(Task description): Set down the final part of the listing, which starts at the line containing "Click into the" and runs to the last line, exactly and completely.

** Opening Given records block **

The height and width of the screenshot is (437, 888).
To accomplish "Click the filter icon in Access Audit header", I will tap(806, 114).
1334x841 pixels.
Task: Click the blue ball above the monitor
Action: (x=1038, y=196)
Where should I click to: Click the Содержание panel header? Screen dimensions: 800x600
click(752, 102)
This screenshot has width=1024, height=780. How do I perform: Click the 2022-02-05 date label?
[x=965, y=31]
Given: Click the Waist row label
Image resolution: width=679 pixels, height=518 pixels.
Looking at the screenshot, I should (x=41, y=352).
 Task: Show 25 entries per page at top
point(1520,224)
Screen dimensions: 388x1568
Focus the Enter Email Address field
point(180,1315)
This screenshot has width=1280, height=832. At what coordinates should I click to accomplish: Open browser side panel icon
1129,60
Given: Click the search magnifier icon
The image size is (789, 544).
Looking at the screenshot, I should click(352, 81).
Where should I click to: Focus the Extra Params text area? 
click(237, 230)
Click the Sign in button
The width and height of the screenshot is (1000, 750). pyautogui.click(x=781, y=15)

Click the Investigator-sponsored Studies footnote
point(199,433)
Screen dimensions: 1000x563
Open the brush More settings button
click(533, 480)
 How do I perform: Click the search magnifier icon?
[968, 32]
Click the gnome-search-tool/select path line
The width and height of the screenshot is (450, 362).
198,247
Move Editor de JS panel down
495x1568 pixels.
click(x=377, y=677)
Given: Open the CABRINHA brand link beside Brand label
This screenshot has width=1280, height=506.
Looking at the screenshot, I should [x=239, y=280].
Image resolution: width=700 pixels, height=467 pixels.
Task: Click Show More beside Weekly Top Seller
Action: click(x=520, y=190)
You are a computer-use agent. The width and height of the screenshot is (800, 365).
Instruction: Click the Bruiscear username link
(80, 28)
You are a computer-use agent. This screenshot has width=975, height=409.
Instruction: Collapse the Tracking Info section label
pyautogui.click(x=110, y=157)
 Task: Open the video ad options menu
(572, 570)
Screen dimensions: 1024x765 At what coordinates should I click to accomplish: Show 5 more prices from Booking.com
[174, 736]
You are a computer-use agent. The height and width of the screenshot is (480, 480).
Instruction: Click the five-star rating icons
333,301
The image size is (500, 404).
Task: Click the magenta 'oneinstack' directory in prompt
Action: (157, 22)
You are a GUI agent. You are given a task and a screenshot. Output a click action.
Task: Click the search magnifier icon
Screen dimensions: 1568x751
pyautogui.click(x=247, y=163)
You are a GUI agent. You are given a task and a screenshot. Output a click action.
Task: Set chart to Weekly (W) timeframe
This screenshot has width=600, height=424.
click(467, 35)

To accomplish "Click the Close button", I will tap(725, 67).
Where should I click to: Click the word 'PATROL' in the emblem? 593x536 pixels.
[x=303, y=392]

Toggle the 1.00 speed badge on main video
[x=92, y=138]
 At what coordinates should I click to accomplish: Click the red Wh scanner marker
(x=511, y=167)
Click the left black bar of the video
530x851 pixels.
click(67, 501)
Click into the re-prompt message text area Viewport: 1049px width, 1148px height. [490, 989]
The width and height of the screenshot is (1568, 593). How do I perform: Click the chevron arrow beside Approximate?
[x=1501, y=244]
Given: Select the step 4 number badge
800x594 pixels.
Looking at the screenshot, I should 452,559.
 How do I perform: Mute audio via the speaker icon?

** Closing Given records block **

(Result for this exercise):
Click into the re-prompt message text area Viewport: 1049px width, 1148px height. [490, 989]
The width and height of the screenshot is (1568, 593). How do I perform: Click the chevron arrow beside Approximate?
[x=1501, y=244]
Given: Select the step 4 number badge
800x594 pixels.
Looking at the screenshot, I should 452,559.
 How do I perform: Mute audio via the speaker icon?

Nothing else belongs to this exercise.